Finland's Presidency will indeed try to obtain a mandate from the EU Council to start interinstitutional negotiations on the draft regulation on the confidentiality of electronic communications. According to our information, it provides for a final technical discussion on 22 October, before a more political discussion, on 15 November.
Member State experts have been discussing this text for almost three years now, which modernises European rules on the confidentiality of online exchanges by including, in particular, circumvention operators such as Skype or WhatsApp (see EUROPE 11700/1). However, despite pressure from the European Parliament, which has been ready to enter into negotiations since the end of 2017, Member States have not been able to adopt a common position (see EUROPE 11892/6, 12322/13).
The main difficulties concern the level of protection to be granted to users, already covered by the General Data Protection Regulation (2016/679).
A new compromise text
The last technical discussion in the EU Council was on 11 October.
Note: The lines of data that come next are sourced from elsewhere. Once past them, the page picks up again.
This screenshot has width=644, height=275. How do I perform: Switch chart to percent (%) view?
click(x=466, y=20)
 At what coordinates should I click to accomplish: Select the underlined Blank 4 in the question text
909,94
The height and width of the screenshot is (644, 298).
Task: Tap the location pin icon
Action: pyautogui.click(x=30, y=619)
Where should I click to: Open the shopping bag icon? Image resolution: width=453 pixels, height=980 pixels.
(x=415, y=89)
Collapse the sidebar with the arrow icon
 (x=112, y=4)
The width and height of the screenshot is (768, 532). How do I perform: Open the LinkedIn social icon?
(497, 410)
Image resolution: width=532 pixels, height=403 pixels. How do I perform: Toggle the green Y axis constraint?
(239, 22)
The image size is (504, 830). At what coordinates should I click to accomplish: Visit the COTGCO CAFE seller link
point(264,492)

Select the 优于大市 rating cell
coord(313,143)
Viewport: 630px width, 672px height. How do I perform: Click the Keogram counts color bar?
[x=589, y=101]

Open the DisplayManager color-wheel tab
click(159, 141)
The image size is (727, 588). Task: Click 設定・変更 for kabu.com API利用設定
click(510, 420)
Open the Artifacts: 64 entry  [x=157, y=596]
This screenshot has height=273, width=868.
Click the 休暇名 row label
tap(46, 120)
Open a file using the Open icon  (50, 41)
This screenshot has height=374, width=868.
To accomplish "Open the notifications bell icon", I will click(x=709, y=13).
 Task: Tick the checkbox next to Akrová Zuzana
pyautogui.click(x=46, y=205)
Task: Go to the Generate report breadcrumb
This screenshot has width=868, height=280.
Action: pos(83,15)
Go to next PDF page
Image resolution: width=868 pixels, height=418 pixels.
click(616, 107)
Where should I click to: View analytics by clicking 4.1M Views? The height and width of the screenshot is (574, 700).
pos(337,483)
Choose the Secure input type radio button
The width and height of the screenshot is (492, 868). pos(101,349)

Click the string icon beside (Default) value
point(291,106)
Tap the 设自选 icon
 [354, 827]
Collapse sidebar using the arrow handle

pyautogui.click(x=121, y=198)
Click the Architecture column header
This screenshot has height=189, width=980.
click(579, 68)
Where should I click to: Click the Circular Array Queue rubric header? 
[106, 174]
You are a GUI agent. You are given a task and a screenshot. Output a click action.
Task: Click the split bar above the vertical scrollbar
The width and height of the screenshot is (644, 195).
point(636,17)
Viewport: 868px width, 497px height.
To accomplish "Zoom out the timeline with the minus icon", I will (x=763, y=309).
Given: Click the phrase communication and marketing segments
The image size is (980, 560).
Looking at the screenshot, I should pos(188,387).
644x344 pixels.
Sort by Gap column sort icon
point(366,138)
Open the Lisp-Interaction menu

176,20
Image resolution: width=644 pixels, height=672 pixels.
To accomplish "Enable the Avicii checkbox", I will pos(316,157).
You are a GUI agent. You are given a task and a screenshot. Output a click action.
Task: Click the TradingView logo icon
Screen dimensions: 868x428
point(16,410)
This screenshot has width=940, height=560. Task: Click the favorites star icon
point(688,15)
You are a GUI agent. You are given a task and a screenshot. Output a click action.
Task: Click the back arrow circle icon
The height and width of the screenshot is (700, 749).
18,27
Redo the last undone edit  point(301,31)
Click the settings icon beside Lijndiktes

On 17 October, the EU Council Presidency submitted to delegations a new compromise text incorporating some of their suggestions. Again, the changes remain relatively marginal: the new text allows data processing for a different purpose than initially planned, provided that the "modalities" of the processing or the existence of sufficient safeguards, such as "encryption", are taken into account. It also clarifies that operators can store the content of communications "at the request of the end-user". Or that the user or a trusted third party may record or store a communication after or before the communication. It adds that user consent is not required for autonomous vehicles, scientific research or statistics.
However, the new version does not reintroduce Article 10, which provided, in the Commission's proposal, for the concentration of configuration at browser level. This, despite appeals from Berlin. According to our information, Member States expect this article to be reinstated to a lesser extent in negotiations with the European Parliament.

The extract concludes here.